Pediatr Neurosurg. 2013 Apr 3

Bennett Colomer C, Solari Vergara F, Tapia Perez F, Miranda Vasquez F, Horlacher Kunstmann A, Parra Fierro G, Salazar Zenkovich C.

Introduction: Diffuse brain edema has been described as a major cause of
intracranial hypertension (IH) following traumatic brain injury (TBI), and
several studies suggest that it may be more frequent in children than in adults.

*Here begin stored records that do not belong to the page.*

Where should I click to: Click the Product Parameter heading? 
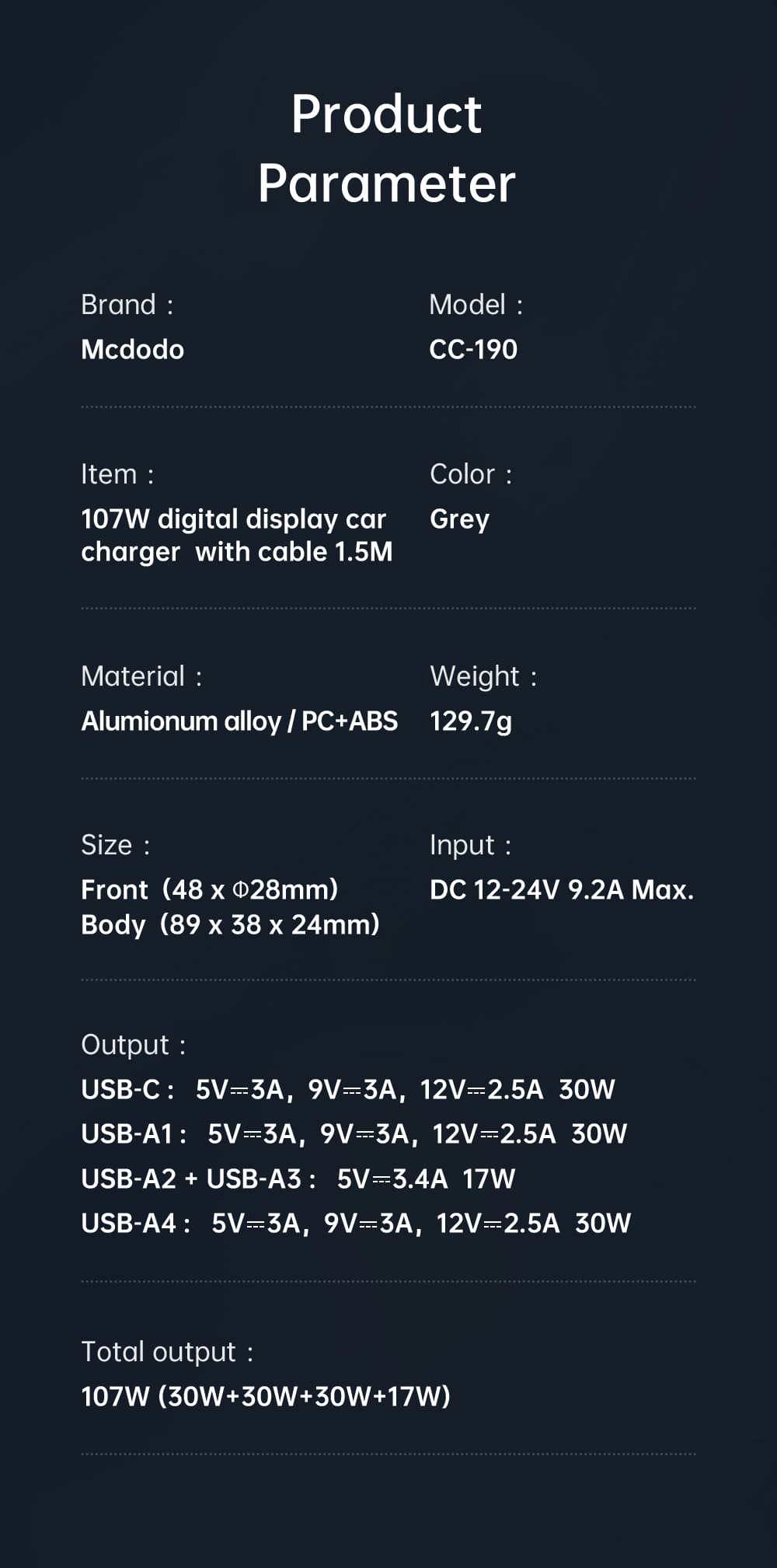pyautogui.click(x=387, y=148)
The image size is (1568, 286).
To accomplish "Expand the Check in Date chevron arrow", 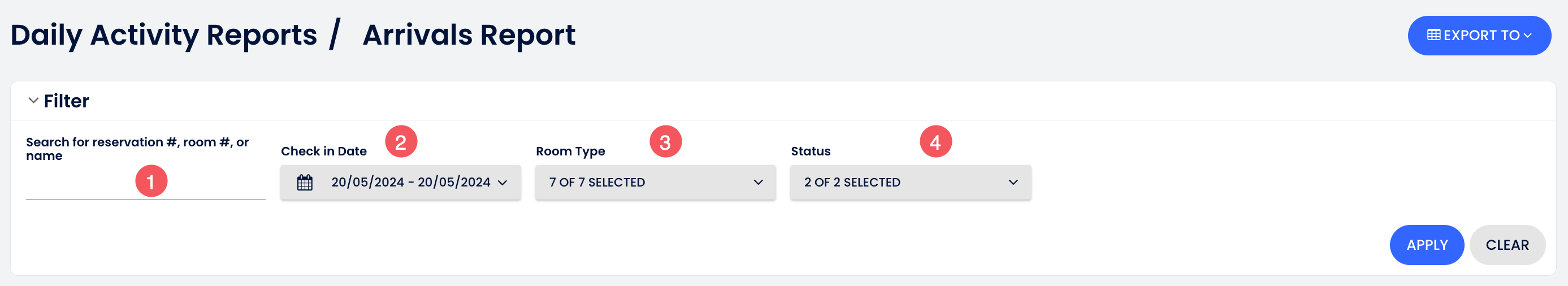I will 502,183.
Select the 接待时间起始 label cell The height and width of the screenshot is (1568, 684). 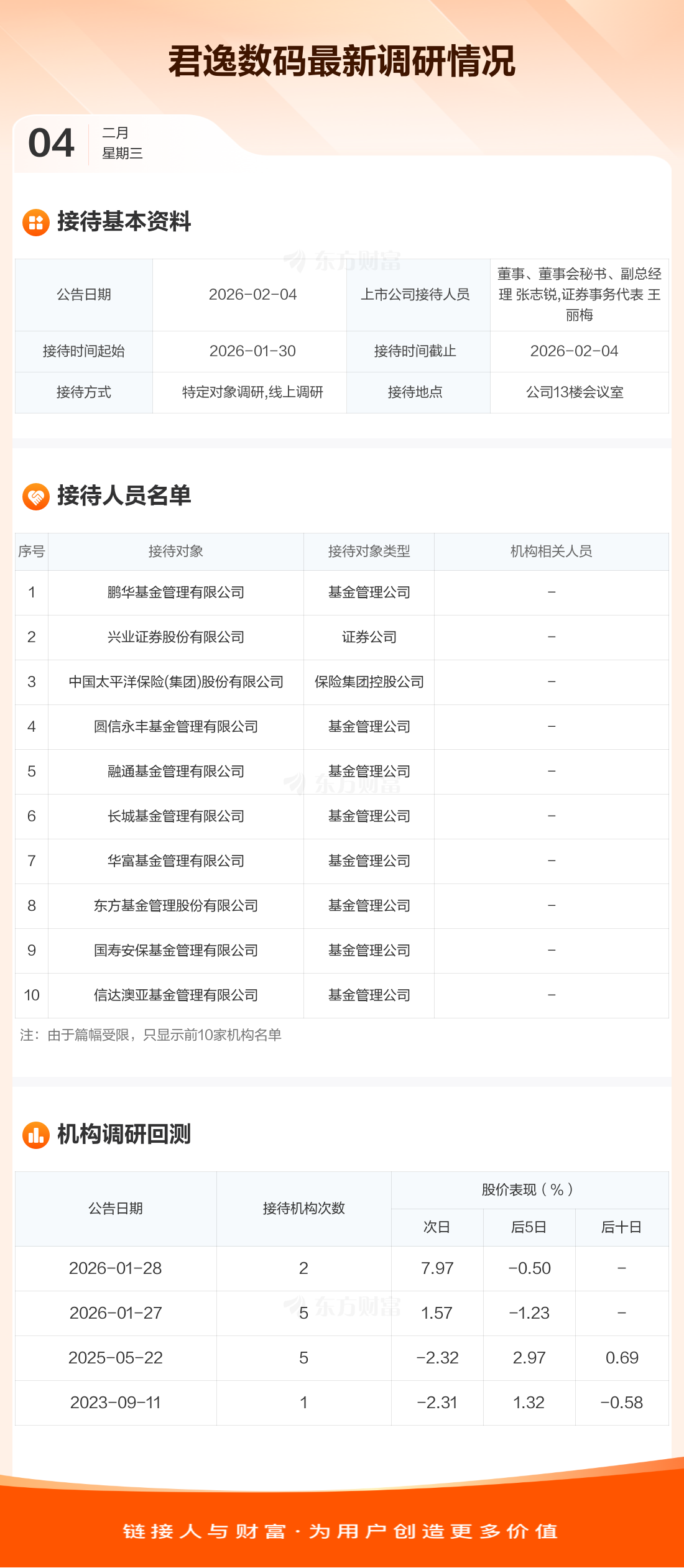click(84, 351)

While most cases of IH following TBI are present from the beginning, several
studies have described a subgroup of patients with delayed elevations in
intracranial pressure (ICP). Methods: Retrospective review of severe pediatric
TBI cases admitted to a single institution during a 6-year period. Patients were
classified into three groups, based on the temporal evolution of ICP: patients
who evolved without IH, patients who had IH at admission and patients with
delayed IH. A risk factor analysis was performed to find differences between
these groups. Results: 31 cases of severe pediatric TBI were analyzed. 13
patients were female and 18 male, with an average age of 8.9 years. 4 patients
met the described criteria for delayed IH; the only significant risk factor was
presence of edema at the initial brain CT (p = 0.008). 3 additional patients
presented clinical deterioration after 48 h and signs of brain edema in the CT,
after ICP monitoring had been discontinued. Conclusions: Late-onset IH is a
relatively common clinical condition in the pediatric population with severe TBI
(present in 13% of the cases in our series), and the presence of a Marshall III
CT scan at admission is a significant risk factor for this condition. Pediatric
patients may benefit from a more prolonged period of ICP monitoring than adults,
and the lack of amelioration of brain edema at follow-up brain CT (even with
normal ICP values) may be an indication that more prolonged monitoring is needed.